Summary
In Miller v. Parker, 73 N.C. 58, the order was vacated upon the peremptory demands of the statute, because no such bond of indemnity had been given.
Summary of this case from Young v. RollinsOpinion
June Term, 1875.
It is error to grant an injunction without requiring the plaintiff to give the bond required by C. C. P., sec. 192.
( Sledge v. Blume, 63 N.C. 47; Hirsh v. Whitehead, 65 N.C. 516 cited and approved.)
PETITION for an injunction, tried before Eure, J., at Chambers in PERQUIMANS county, April 15th, 1875.
Smith Strong, for appellant.
J. A. Moore, contra.
The plaintiff instituted an action against the defendants upon certain notes secured by deeds in trust, and moved the Court for an order restraining the defendants from selling the real estate conveyed by the trust deeds, under a prior deed in trust, until the equities of the several parties might be adjudged. As the case was decided in this Court upon a rule of practice it is unnecessary to state the facts further than set forth in the opinion of the Court.
The Court below allowed the motion for an injunction, and the defendants appealed.
The case is here on the appeal of the defendant from the order of the Court below, granting an injunction to the hearing.
The objection is raised that the order of injunction was irregularly made because no undertaking was required by the Court or given by the plaintiff preliminary to the order; and for that irregularity a motion is now made by the defendants to vacate the order of injunction.
The objection is well taken and in apt time. The statute, C. C. P., section 192, is peremptory: "Upon granting an order for an injunction the Judge shall require, as a condition precedent to the issuing thereof, that the clerk shall take from the plaintiff a written undertaking, with sufficient sureties," c. The Court, therefore, is not at liberty to disregard a mandatory statute of great importance in the due administration of justice, and which was intended for the protection of parties against the abuse of the process, when the objection is properly brought to the attention of the Court. Sledge v. Blume, 63 N.C. 274; Hirsh v. Whitehead, 65 N.C. 516.
On the argument here it was suggested that the undertaking might be filed in this Court, in which case the Court would not vacate the injunction order on that account. The case of Richardson v. Bauman, 65 N.C. 152, gives support to this suggestion, but as the undertaking has not been filed or tendered here, the effect it would have upon the motion to vacate, cannot be considered.
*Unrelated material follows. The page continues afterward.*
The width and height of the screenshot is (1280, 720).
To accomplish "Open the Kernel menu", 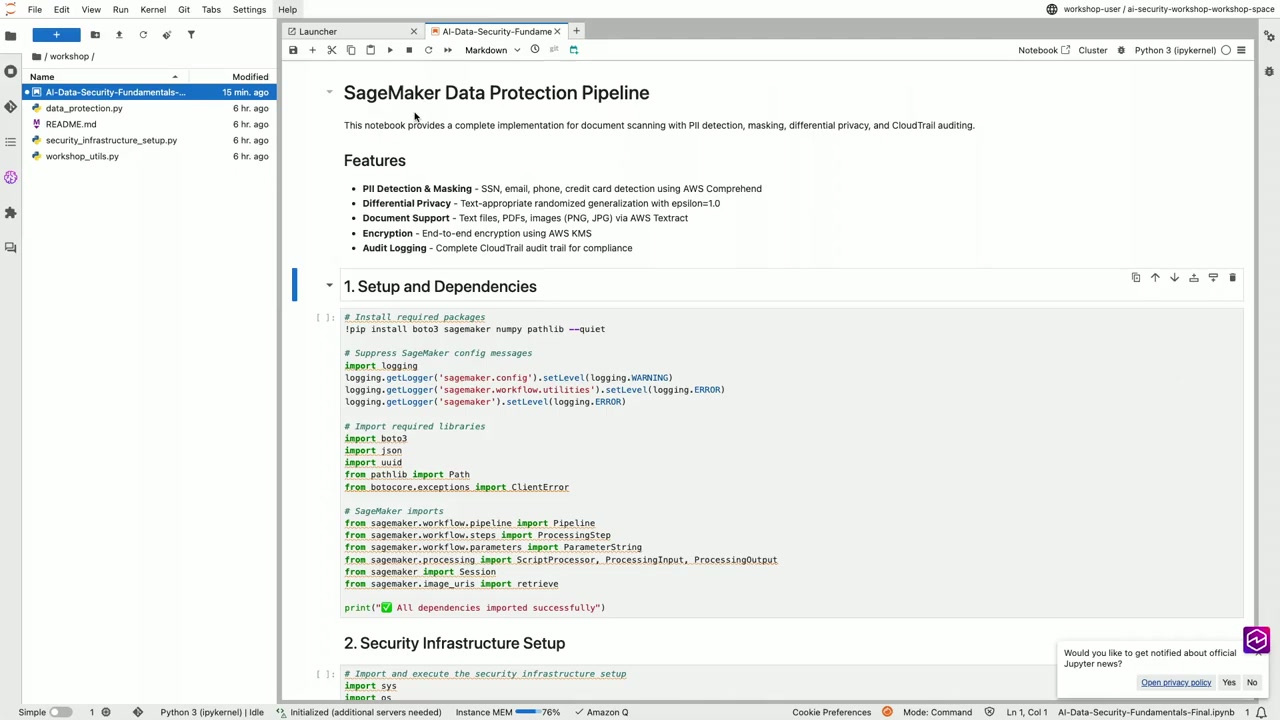I will coord(152,9).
As the order appealed from will be reversed and the case go back for further proceedings in the Court below, it may be proper to suggest that the causes set forth as the ground for the injunction seem to be insufficient. It cannot be pretended that the legal rights of creditors can be made to depend upon seasons, crops or the money market. For aught we know all these may be more unpropitious in the fall than they now are, and the plaintiff's condition worse. Nor is the solvency of the trustee, of itself, a sufficient cause for an injunction; but the non-residence of the trustee is a sufficient cause for his removal and the substitution of another trustee; for where the distribution of the fund is in dispute, the trustee should be within the jurisdiction, and under the control of the Court. So also, if it is suggested and made to appear that loss and injury are likely to befall a party in interest from the conduct or qualification of the trustee he will be removed from his office.
As all the parties in interest are before the Court, it is suggested that a sale of the land should be made, under the direction and by a trustee appointed for the purpose, and in such lots as will yield the most money. A reference can then be made as to the proper disbursements of the proceeds of sale and on exceptions to the report filed by the parties aggrieved, their rights will be regularly presented for the decision of this Court.
The interesting questions raised by the different modes of probate and registration of the two deeds of trust are not without difficulty, but are not now properly before use.
PER CURIAM. Order vacated and case remanded.